— Materials provided —
══════════

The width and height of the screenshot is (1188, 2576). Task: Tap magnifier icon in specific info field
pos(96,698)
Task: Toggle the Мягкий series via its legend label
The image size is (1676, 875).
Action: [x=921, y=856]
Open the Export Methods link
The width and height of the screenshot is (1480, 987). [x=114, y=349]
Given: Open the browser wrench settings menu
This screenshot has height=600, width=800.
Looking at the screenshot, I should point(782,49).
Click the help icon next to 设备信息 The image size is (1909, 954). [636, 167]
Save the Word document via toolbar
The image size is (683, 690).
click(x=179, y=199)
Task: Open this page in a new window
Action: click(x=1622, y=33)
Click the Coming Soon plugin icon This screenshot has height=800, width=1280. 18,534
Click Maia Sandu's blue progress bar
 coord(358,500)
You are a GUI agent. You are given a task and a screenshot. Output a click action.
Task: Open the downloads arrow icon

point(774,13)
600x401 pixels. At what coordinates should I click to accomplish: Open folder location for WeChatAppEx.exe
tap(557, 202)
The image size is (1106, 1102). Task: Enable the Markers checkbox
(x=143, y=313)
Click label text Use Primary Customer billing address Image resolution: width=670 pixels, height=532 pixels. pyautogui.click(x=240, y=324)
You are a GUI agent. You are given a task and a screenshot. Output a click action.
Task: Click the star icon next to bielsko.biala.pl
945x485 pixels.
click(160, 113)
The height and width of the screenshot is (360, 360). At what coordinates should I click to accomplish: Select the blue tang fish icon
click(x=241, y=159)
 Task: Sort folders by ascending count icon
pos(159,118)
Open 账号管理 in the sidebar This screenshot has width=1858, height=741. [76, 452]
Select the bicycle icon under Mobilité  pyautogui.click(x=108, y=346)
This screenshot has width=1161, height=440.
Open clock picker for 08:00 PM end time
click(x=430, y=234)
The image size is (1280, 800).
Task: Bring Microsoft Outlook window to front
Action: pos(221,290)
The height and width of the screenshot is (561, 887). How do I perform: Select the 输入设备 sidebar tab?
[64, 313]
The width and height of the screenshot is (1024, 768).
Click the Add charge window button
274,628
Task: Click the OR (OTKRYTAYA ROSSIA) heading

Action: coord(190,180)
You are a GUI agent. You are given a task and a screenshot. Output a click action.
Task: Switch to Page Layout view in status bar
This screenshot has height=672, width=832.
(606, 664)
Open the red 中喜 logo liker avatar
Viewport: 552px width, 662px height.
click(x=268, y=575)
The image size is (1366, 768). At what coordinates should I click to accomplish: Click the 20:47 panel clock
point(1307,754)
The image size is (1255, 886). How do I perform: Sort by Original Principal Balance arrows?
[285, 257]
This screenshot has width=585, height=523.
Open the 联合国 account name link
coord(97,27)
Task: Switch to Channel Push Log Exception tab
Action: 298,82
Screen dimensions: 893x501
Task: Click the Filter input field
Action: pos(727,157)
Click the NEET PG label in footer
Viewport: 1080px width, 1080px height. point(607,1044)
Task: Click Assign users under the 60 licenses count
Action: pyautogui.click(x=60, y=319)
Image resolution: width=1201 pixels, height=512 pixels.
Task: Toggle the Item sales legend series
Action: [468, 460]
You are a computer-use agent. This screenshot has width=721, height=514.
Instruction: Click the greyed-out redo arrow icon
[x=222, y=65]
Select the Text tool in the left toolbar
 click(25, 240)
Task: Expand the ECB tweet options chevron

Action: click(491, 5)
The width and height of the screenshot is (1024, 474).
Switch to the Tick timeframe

══════════

— Work request —
Among the records above, repeat exactly the line with "Save the Word document via toolbar", the line with "This screenshot has width=1161, height=440.", and every line in between, and only those.

— Answer below —
Save the Word document via toolbar
The image size is (683, 690).
click(x=179, y=199)
Task: Open this page in a new window
Action: click(x=1622, y=33)
Click the Coming Soon plugin icon This screenshot has height=800, width=1280. 18,534
Click Maia Sandu's blue progress bar
 coord(358,500)
You are a GUI agent. You are given a task and a screenshot. Output a click action.
Task: Open the downloads arrow icon

point(774,13)
600x401 pixels. At what coordinates should I click to accomplish: Open folder location for WeChatAppEx.exe
tap(557, 202)
The image size is (1106, 1102). Task: Enable the Markers checkbox
(x=143, y=313)
Click label text Use Primary Customer billing address Image resolution: width=670 pixels, height=532 pixels. pyautogui.click(x=240, y=324)
You are a GUI agent. You are given a task and a screenshot. Output a click action.
Task: Click the star icon next to bielsko.biala.pl
945x485 pixels.
click(160, 113)
The height and width of the screenshot is (360, 360). At what coordinates should I click to accomplish: Select the blue tang fish icon
click(x=241, y=159)
 Task: Sort folders by ascending count icon
pos(159,118)
Open 账号管理 in the sidebar This screenshot has width=1858, height=741. [76, 452]
Select the bicycle icon under Mobilité  pyautogui.click(x=108, y=346)
This screenshot has width=1161, height=440.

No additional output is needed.